Farbice Fassio: Dies Irae

Le jour de la colère. En 2010 et surtout en 2011, se déroulèrent des événements grandioses dans une partie de notre planète. Un raz-de-marée, expression de la colère de populations d’ordinaire soumises à leurs dirigeants, déferla sur le monde arabe. Ces événements m’ont conduit à réfléchir sur la situation des pays occidentaux qui semblent pour le moment à l’abri de tels séismes. Après tout, ce sont nos médias qui l’affirment : ne sommes-nous pas en démocratie ? C’est précisément cette démocratie occidentale que je souhaiterais observer sous un angle précis : celui des élections des représentants du peuple.

Une question de mots

Les termes liés aux phénomènes sociaux (démocratie, capitalisme, communisme, volonté populaire, etc.) ont un caractère polysémique. Etant donné que la plupart des locuteurs ne mettent pas la même chose sous les mêmes mots, il s’ensuit des malentendus, voire une incompréhension totale. Cette dernière est d’ailleurs largement alimentée par les médias et les politiciens qui, utilisant le mot « démocratie » à tout propos et de façon intempestive, ont transformé ce terme en véritable « tarte à la crème ». Afin d’éviter les confusions, je nommerai dans cet article : démocratie parlementaire ou démocratie tout court, le système politique d’un pays occidental souverain : la France, l’Allemagne, les Etats-Unis, etc. L’existence de partis politiques, de représentants élus par les citoyens, d’une constitution ou d’une assemblée nationale sont des exemples d’éléments constitutifs du système politique en question. Je souhaite enfin préciser que je considère, dans cet article, la démocratie comme un objet d’étude et que je ne veux porter sur elle aucun jugement de valeur.

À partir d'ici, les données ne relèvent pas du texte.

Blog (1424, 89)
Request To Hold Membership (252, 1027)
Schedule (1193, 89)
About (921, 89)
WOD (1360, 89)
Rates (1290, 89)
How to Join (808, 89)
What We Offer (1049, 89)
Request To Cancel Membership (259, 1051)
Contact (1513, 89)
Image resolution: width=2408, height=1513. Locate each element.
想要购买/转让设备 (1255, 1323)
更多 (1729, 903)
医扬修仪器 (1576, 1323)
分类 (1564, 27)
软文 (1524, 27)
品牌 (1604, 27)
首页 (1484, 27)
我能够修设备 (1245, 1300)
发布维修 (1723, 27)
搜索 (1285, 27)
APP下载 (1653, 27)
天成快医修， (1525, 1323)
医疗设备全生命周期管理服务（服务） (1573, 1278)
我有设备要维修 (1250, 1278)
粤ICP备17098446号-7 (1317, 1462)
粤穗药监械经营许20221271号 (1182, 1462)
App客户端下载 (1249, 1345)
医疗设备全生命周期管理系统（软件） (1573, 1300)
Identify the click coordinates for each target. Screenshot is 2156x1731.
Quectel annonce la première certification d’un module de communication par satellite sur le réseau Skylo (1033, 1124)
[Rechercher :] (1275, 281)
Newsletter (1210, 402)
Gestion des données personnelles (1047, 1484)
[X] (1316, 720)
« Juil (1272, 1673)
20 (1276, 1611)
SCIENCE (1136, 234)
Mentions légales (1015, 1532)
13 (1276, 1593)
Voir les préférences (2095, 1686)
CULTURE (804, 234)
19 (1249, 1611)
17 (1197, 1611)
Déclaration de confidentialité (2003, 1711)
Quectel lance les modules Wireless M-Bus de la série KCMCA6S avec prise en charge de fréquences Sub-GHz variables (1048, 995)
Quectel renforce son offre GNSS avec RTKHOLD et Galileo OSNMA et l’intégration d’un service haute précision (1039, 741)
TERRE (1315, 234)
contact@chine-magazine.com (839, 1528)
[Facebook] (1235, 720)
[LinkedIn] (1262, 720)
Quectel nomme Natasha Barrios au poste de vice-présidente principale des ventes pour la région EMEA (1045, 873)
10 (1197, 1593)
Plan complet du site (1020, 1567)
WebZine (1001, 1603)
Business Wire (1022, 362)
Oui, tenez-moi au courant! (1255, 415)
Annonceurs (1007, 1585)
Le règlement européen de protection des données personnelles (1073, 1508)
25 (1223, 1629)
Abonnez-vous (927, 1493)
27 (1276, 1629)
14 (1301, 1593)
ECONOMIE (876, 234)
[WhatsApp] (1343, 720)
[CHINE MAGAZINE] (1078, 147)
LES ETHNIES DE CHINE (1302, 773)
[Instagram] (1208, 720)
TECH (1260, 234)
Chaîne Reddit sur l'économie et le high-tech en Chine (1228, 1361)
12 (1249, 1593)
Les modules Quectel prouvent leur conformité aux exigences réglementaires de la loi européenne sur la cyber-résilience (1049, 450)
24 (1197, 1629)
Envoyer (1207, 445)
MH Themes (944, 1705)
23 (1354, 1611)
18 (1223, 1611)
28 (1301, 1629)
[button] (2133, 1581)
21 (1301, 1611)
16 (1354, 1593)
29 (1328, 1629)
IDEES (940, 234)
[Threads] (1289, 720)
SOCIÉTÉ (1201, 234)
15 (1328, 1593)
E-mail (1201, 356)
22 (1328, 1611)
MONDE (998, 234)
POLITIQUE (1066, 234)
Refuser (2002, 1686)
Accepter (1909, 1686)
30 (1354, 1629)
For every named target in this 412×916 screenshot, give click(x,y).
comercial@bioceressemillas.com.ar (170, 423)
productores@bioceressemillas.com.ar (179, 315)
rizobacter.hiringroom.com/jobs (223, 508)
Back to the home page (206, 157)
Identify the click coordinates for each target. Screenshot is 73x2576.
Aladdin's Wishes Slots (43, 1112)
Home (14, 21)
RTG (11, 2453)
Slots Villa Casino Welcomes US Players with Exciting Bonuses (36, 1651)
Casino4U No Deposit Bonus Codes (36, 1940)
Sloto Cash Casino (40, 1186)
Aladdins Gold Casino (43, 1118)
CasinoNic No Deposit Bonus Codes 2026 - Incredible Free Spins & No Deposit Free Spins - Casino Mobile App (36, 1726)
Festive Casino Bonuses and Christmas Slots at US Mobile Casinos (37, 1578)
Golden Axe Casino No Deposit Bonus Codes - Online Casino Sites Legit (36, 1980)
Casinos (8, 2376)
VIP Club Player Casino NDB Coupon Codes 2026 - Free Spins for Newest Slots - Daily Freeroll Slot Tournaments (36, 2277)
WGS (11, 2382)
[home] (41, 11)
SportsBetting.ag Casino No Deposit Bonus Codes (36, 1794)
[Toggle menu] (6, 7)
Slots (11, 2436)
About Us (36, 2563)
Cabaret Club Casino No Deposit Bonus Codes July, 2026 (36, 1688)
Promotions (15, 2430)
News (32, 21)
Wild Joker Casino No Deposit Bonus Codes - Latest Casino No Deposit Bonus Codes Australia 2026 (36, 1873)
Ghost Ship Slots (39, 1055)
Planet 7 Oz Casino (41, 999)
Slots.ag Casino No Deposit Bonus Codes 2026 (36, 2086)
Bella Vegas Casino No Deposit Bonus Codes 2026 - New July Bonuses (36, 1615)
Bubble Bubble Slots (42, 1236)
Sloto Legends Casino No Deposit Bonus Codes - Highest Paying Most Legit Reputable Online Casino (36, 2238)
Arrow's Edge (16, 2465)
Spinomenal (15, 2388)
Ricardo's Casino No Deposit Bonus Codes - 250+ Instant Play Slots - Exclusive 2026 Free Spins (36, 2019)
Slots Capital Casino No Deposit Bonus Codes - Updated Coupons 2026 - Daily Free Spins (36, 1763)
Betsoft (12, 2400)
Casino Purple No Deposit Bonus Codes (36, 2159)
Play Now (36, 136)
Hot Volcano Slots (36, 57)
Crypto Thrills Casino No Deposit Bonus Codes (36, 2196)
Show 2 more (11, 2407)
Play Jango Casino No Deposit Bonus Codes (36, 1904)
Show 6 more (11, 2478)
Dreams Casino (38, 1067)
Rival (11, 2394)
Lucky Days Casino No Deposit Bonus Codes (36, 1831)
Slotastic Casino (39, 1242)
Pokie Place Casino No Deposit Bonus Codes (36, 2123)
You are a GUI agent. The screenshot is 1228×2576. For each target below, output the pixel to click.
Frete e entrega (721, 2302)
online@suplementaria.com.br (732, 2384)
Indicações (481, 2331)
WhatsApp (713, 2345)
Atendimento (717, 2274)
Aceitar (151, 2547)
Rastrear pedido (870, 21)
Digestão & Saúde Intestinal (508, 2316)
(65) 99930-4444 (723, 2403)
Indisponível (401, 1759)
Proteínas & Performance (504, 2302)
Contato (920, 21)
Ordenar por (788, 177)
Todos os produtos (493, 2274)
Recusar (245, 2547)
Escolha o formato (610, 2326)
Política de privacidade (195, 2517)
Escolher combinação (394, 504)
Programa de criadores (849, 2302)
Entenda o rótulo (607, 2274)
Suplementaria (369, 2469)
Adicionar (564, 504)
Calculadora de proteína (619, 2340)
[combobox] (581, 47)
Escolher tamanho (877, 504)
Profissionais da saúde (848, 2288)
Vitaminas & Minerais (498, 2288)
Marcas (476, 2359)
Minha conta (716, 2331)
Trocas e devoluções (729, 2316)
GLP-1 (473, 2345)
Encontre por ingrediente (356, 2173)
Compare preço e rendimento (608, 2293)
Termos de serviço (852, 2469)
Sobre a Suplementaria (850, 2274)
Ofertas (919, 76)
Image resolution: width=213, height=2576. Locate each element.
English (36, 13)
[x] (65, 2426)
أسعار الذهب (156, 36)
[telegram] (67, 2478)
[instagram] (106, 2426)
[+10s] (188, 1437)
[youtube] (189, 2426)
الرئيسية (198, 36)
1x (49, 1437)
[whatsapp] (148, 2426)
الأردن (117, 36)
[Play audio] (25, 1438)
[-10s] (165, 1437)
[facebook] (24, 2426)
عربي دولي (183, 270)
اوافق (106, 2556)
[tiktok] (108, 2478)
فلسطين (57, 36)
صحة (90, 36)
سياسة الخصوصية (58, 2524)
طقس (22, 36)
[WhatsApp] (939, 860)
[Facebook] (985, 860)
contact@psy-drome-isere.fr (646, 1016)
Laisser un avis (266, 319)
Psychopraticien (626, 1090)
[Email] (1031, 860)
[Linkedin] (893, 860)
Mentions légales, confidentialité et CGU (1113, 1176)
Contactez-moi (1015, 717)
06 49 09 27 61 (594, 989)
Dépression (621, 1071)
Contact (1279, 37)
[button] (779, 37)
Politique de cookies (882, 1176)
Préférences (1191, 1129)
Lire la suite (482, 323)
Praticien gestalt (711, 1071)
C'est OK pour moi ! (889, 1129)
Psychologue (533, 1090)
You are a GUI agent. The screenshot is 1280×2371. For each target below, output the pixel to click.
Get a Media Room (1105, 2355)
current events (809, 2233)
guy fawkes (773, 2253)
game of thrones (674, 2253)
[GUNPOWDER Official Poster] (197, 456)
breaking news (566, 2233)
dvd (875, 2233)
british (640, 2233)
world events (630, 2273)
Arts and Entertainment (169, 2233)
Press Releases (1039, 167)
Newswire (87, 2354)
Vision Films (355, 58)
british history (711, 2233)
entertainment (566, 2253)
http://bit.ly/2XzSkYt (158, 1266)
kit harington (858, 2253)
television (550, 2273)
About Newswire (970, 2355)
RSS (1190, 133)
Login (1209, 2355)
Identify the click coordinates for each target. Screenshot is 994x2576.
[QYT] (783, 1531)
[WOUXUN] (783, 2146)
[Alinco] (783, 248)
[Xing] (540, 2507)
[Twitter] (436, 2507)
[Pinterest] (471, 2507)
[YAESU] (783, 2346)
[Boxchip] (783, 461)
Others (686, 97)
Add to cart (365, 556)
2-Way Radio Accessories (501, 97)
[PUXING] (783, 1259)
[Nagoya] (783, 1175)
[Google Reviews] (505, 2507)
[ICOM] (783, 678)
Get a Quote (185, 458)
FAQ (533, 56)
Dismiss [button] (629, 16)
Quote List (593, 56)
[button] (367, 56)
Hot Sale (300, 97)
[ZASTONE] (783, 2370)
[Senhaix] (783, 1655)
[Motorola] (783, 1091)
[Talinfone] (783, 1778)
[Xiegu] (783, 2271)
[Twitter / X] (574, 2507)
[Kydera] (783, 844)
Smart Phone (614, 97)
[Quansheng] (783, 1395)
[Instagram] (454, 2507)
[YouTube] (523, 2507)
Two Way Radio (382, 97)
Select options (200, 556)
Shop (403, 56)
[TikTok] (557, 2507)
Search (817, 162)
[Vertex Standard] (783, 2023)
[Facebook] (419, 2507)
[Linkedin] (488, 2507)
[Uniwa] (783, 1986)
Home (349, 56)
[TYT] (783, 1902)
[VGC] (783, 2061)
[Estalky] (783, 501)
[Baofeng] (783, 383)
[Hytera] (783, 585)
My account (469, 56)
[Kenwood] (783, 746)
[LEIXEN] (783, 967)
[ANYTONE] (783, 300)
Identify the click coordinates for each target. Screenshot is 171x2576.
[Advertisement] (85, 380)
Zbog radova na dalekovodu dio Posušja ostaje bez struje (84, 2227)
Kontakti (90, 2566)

Démocratie réelle et démocratie mythique

Dans les médias, dans les discours des hommes d’Etat occidentaux ou bien dans de nombreux ouvrages spécialisés, le terme de « démocratie » revêt toujours une connotation positive. Ce simple fait est à lui seul hautement significatif d’une utilisation idéologique de ce terme. En effet, peut-on imaginer un quelconque système politique ne comportant que des qualités ? La démocratie parlementaire réelle et non point mythique ne fait pas exception à la règle. Elle recèle certes des qualités (autrement dit, des phénomènes qu’une majorité de citoyens perçoivent comme positifs) mais aussi des éléments qui jettent le désarroi dans l’esprit de nos contemporains. Ces éléments constituent en quelque sorte le « revers de la médaille » de notre système politique. En effet, beaucoup d’entre nous s’inquiètent de l’importance de phénomènes tels que les groupes de pression (lobbysme), le train de vie des élus, les liens entre le monde de la politique et celui des affaires, le financement occulte des partis, les scandales dans lesquels trempent des politiciens, etc. Ces quelques exemples suffisent à faire comprendre ce que je veux dire. A mon sens, ces phénomènes sont les éléments constitutifs d’une démocratie parfaitement réelle et non point mythique (idéalisée). Comme l’affirme le proverbe : il n’existe pas de bien sans mal. Selon moi, ces défauts de la démocratie parlementaire ne sont pas l’effet du hasard mais découlent du fonctionnement du système au quotidien ; les éradiquer totalement ne dépend point des discours des journalistes ou des décisions des hommes d’Etat, aussi bien intentionnés soient-ils. Ces défauts font bon ménage avec d’autres phénomènes qui sont en revanche perçus comme des qualités par les citoyens. Tel est le cas de l’élection des représentants du peuple aux plus hauts niveaux de l’Etat (députés, sénateurs, présidents, etc.) Ce choix des élus est une spécificité de notre système politique.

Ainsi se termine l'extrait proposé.